** Opening Dataset extract block **
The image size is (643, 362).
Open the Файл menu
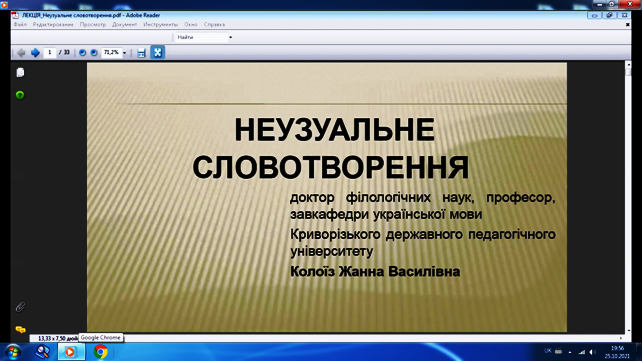point(20,25)
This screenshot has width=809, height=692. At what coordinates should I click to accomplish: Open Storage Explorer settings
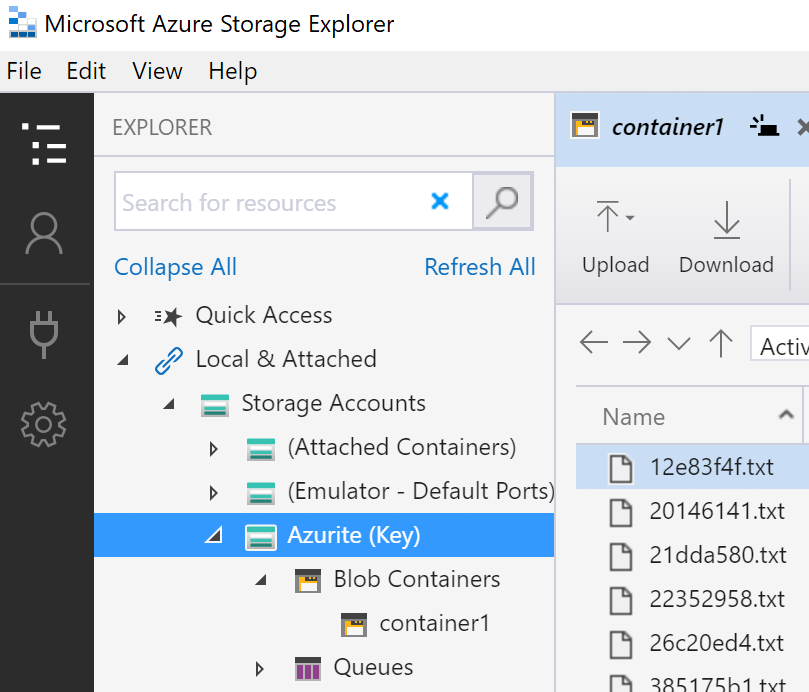coord(44,424)
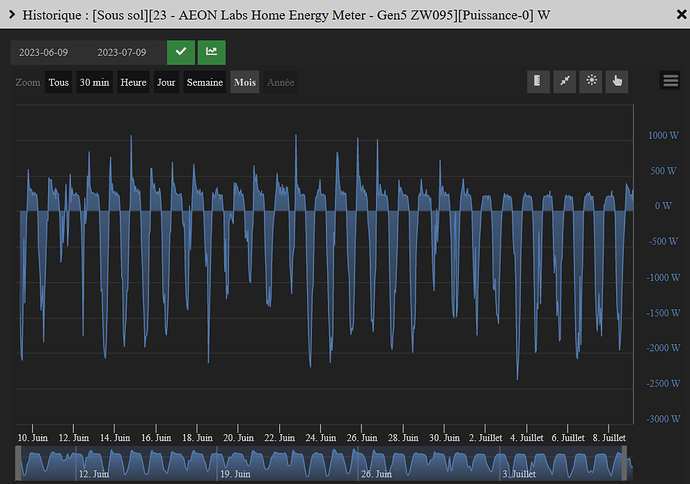Image resolution: width=690 pixels, height=484 pixels.
Task: Open the hamburger chart export menu
Action: [671, 82]
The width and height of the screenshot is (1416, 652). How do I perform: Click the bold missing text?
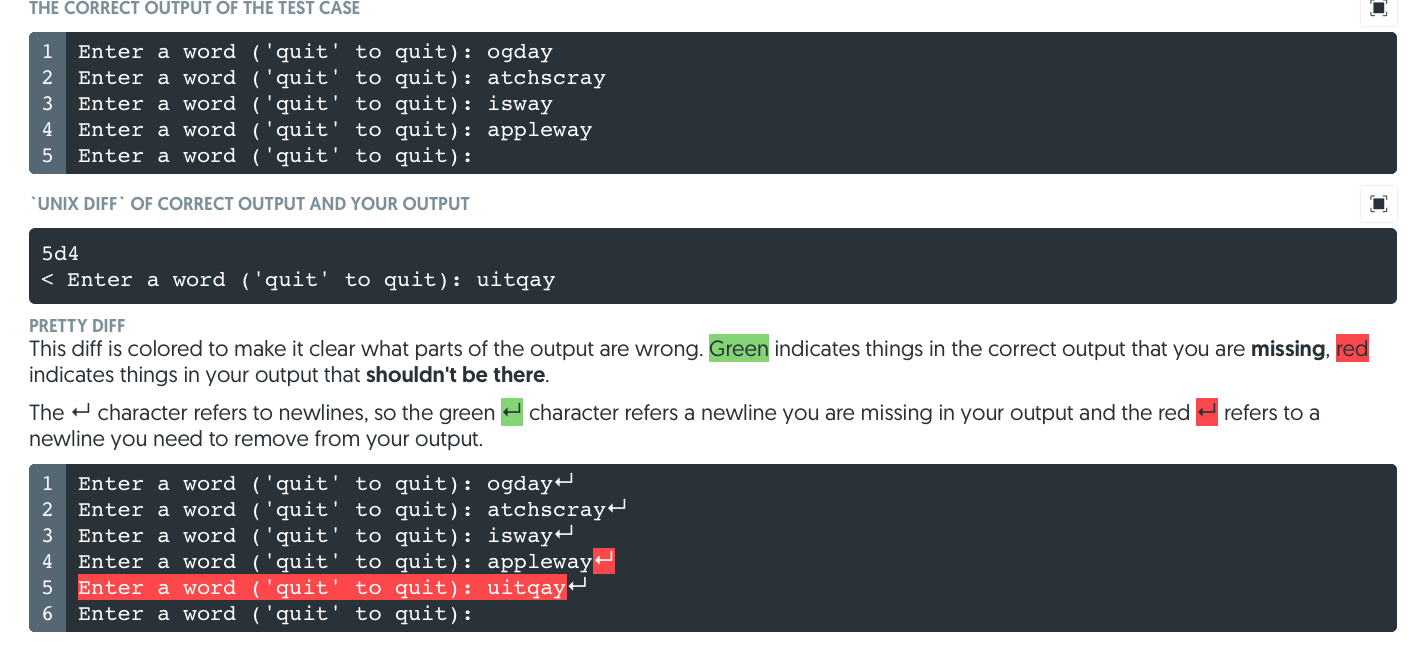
** Closing Dataset extract block **
Your task is to repeat the records exactly. Images do not belong in the copy.

The image size is (643, 362).
Open the Файл menu
point(20,25)
This screenshot has width=809, height=692. At what coordinates should I click to accomplish: Open Storage Explorer settings
coord(44,424)
Image resolution: width=690 pixels, height=484 pixels.
Task: Open the hamburger chart export menu
Action: [671, 82]
The width and height of the screenshot is (1416, 652). How do I perform: Click the bold missing text?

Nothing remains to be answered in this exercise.